** Records for this task follows **

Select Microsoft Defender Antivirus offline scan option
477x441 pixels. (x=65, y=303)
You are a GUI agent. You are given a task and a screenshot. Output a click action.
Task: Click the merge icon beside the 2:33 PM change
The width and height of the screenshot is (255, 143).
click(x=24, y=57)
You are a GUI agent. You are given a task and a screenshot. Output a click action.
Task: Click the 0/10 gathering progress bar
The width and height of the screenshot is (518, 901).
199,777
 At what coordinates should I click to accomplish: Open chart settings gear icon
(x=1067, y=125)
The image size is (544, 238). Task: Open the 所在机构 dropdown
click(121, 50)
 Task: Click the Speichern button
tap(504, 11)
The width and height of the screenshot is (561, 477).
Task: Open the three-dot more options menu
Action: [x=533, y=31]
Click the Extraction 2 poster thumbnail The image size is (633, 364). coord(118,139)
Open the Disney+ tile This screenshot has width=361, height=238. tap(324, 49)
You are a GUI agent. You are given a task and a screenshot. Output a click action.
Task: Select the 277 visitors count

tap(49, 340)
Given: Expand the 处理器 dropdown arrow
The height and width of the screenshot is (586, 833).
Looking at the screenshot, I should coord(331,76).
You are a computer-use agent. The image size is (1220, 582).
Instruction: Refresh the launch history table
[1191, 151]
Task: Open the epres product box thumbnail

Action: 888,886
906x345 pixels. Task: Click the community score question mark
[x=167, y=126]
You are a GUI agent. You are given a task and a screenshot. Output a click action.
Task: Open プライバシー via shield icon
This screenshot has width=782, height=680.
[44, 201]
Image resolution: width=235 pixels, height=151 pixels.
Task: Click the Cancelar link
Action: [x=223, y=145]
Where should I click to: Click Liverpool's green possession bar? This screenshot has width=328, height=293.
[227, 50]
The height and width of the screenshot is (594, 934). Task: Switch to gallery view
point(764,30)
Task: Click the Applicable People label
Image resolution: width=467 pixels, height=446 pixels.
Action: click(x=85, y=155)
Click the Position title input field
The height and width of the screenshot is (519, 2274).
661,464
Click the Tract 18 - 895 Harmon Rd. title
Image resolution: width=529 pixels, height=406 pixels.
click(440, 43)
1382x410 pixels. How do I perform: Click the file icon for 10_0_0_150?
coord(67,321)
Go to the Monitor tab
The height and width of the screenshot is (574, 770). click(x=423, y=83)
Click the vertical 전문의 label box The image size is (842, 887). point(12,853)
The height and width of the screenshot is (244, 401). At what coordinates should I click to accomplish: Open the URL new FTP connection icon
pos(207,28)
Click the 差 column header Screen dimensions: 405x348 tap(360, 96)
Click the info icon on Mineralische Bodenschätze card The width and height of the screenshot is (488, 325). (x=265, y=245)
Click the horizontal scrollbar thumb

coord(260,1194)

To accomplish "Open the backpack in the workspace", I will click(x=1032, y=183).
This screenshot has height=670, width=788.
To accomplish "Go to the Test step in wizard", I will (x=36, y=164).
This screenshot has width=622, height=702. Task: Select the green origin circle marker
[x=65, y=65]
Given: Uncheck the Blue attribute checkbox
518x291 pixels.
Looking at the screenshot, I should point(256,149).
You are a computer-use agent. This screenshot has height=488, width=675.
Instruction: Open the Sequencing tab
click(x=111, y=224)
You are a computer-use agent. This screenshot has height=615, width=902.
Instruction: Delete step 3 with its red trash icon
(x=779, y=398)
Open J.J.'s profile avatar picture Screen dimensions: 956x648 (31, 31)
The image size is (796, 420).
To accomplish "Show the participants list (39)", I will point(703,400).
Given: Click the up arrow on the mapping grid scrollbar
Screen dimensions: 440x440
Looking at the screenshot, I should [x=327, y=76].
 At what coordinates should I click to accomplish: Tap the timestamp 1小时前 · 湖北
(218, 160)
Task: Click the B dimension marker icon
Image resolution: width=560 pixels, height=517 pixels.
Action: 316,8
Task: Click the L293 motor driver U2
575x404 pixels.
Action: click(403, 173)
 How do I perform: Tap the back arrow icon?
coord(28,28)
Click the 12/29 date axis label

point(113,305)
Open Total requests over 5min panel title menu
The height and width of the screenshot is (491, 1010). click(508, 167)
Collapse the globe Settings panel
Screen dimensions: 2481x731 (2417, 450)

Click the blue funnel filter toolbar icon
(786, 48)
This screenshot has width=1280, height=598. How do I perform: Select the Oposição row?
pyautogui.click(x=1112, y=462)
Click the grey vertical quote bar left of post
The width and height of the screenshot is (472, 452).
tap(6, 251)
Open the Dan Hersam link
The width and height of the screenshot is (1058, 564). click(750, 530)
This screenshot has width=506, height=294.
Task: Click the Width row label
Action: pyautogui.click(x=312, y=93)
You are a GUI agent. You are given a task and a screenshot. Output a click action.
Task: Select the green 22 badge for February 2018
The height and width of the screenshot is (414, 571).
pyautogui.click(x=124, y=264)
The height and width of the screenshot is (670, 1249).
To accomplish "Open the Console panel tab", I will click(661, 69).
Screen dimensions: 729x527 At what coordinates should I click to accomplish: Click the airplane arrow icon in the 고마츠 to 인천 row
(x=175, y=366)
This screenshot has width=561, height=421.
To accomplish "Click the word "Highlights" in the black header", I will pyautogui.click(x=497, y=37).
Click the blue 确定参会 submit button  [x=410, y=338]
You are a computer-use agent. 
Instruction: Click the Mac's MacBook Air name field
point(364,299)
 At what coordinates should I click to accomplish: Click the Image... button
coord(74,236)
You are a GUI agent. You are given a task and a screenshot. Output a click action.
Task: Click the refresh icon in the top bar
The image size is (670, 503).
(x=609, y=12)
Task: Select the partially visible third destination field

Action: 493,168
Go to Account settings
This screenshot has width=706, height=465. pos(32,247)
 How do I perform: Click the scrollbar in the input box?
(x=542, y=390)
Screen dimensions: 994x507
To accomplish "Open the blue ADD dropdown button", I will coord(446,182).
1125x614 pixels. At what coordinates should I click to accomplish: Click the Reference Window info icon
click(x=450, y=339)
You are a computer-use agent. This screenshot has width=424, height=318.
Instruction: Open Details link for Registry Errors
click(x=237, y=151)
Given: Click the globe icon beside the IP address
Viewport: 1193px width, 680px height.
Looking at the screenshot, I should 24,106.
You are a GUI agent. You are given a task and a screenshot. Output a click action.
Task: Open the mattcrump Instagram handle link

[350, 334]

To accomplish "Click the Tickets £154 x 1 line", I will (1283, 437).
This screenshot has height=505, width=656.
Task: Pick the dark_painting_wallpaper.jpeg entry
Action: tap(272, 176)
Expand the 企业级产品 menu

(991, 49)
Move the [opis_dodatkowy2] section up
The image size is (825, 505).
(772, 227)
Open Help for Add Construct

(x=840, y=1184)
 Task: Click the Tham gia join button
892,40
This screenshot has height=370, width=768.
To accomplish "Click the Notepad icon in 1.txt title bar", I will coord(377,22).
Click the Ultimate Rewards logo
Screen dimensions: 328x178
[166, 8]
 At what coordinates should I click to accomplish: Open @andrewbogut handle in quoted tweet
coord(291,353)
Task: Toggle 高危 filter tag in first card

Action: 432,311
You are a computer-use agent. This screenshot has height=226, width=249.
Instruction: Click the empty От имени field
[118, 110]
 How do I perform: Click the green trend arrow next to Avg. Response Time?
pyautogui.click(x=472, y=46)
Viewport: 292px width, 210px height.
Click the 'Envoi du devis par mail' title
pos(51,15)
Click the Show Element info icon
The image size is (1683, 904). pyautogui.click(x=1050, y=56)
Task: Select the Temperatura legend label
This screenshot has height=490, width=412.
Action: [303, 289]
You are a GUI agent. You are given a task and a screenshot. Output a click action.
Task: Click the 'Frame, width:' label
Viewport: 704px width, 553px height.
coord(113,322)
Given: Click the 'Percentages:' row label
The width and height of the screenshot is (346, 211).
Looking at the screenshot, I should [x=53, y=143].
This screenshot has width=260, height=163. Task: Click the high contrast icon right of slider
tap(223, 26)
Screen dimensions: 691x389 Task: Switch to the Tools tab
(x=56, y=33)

** End of Records for this task **

§ Requirement: Please copy the lines above from the line with "Where should I" up to and including the line with "Task: Click the Applicable People label", exactly as written and with nothing else.

§ Answer space:
Where should I click to: Click Liverpool's green possession bar? This screenshot has width=328, height=293.
[227, 50]
The height and width of the screenshot is (594, 934). Task: Switch to gallery view
point(764,30)
Task: Click the Applicable People label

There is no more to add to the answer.